Surely he could not become a small child or a baby again. He was already a grown man!
Jesus explained it to him. Nicodemus should become just as humble and pure in heart as a small child. That was only possible through the Holy Spirit.

Nicodemus still didn't understand. But there was no need to understand the part about the Holy Spirit. No human being can understand the work of the Spirit, just as no one knows where the wind comes from and where it goes. Nicodemus should believe, even if he did not understand.

When Israel was punished in the wilder­ness with poisonous snakes, Moses made a bronze snake, attached it to a pole, and placed it in the midst of the afflicted people. Anyone who looked at the elevated snake in faith was healed of his poisonous snakebite. Anyone who tried to understand the miracle and refused to believe died of his snakebite.

Jesus said, "Just as Moses lifted up the snake in the wilderness, so the Son of man must be lifted up. Everyone who believes in Him will have eternal life."

It was all so strange and wondrous to Nicodemus. Was Jesus, the Son of man, to be lifted up? What did that mean? Would He be fastened to a pole, just like the bronze snake? Would that somehow give eternal life to all who believed in Him?

No, Nicodemus did not understand.

If Nicodemus had known how wicked and sinful his heart was, he would surely have understood! He would find it even stranger that God could love him anyway. If only he would believe, eternal joy would be his.

Jesus spoke some glorious words to Nicodemus, "God loved the world so much that He sent His only Son. All who believe in Him will not perish but have eternal life."

It was late night when Nicodemus finally went home through the quiet streets of Jerusalem. Jesus' words were still ringing in his ears: "God loved the world so much . . . ."

It was still dark in Nicodemus's soul—just as dark as the streets of Jerusalem. The first red rays of light were starting to ap­pear on the eastern horizon. A new day was dawning. It would not always be night.

"God loved the world so much that He sent His only Son . . . ."

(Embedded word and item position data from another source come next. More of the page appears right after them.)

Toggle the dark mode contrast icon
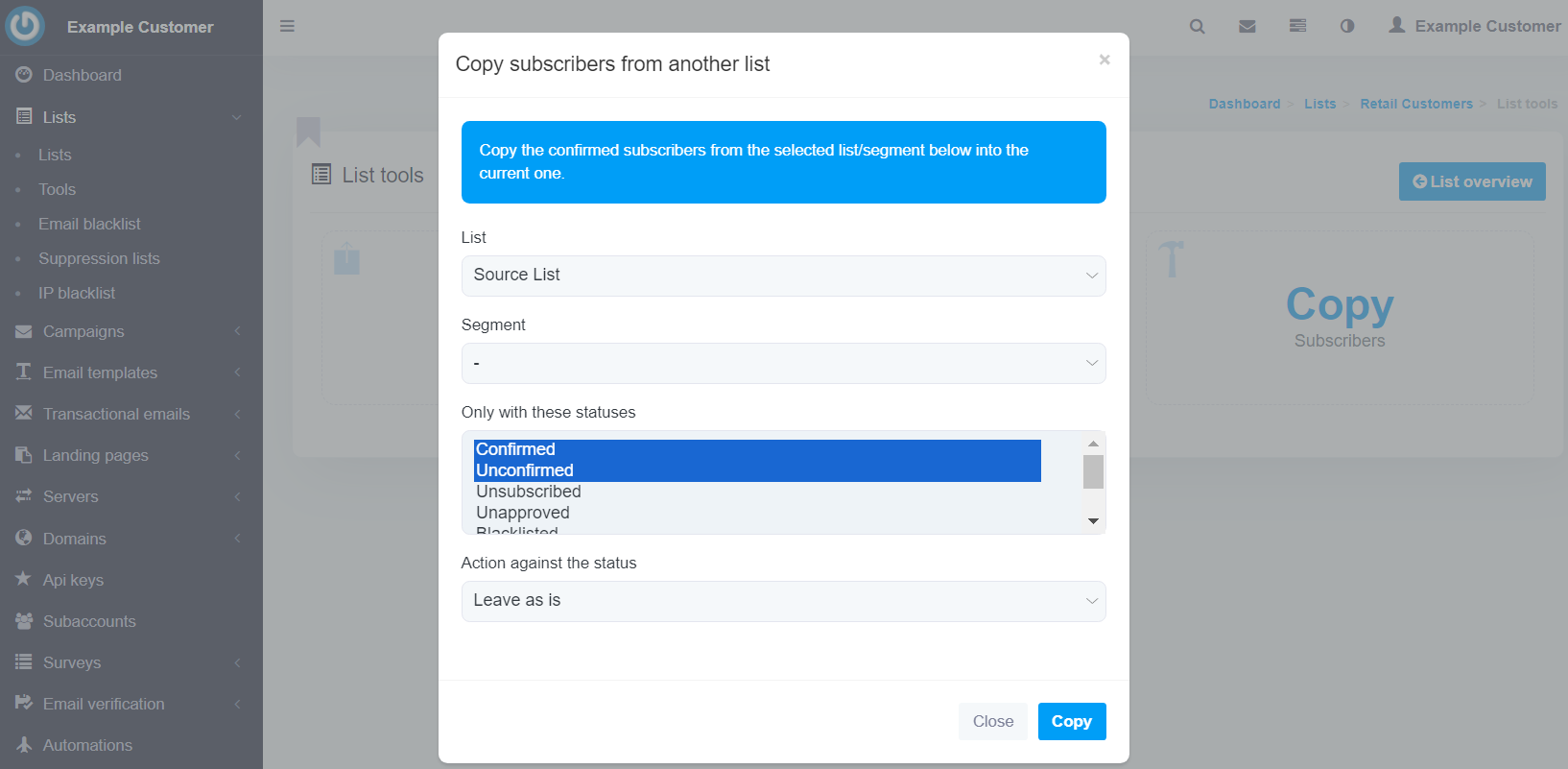Image resolution: width=1568 pixels, height=769 pixels. pyautogui.click(x=1347, y=26)
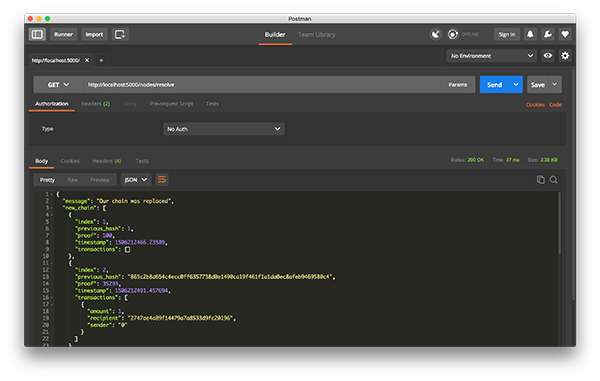This screenshot has width=600, height=381.
Task: Open settings wrench icon
Action: pos(548,34)
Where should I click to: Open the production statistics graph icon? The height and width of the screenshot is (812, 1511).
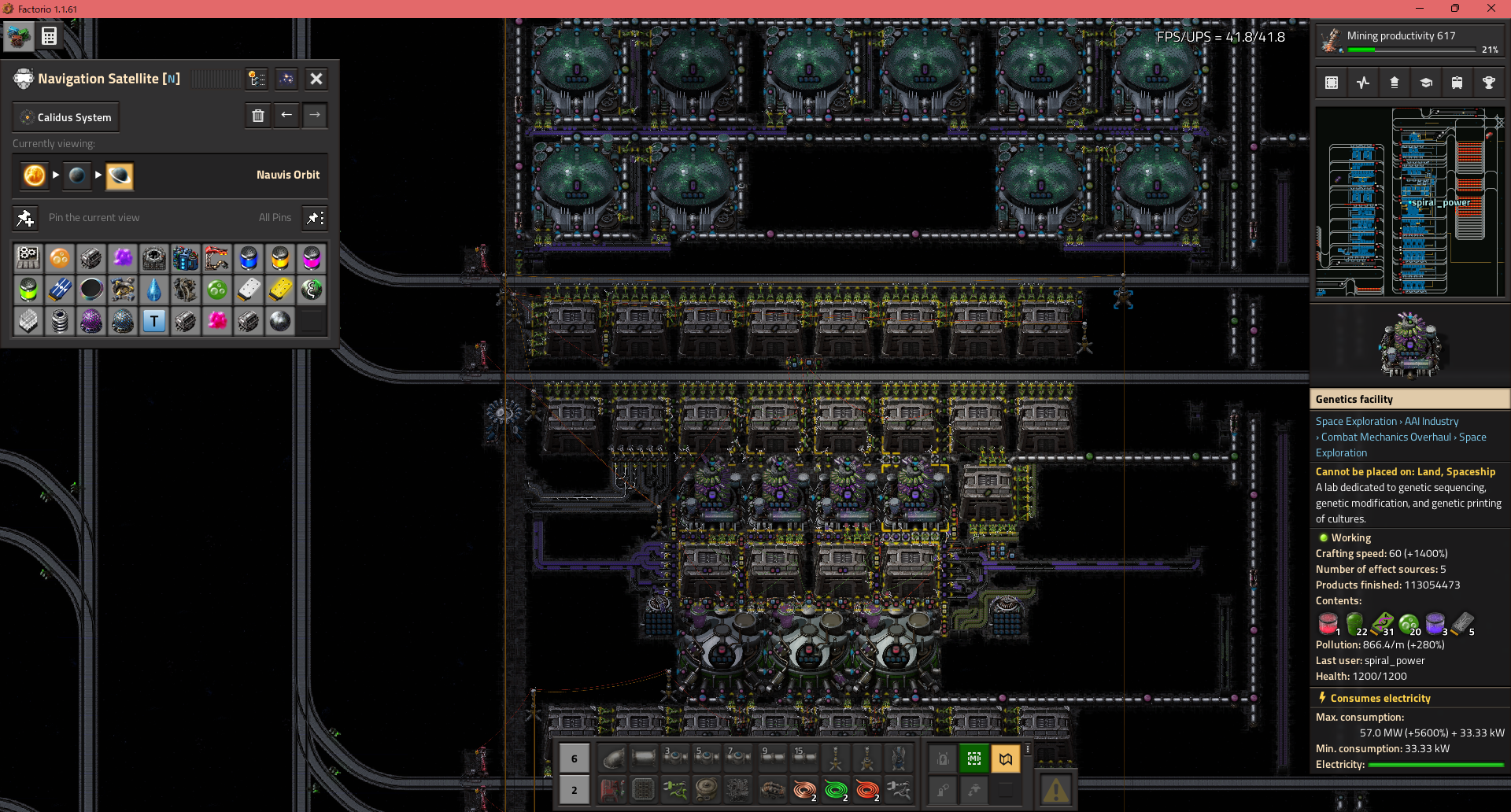(1363, 83)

Had God already sent His Son? Who was the Son of God? Could it be Jesus of Nazareth?
"Yes!" said a voice in Nicodemus's heart. "He is the one! He is the Messiah!"

One day that voice would grow much stronger and drive away Nicodemus's doubt and unbelief. The light would break through fully in Nicodemus's heart.

When that happened he would come to Jesus openly, in the daylight rather than in darkness. He would come without shame or fear. But that day was still a long time away.

When Jesus was fastened to a pole—the cross—like the bronze snake fashioned by Moses in the wilderness, then Nicodemus would think back to that night. Then, at last, he would believe. Then he would fi­nally understand what Jesus meant when He talked about being born again. The love of God, which he could never understand but only accept, would finally allow him to see the Kingdom.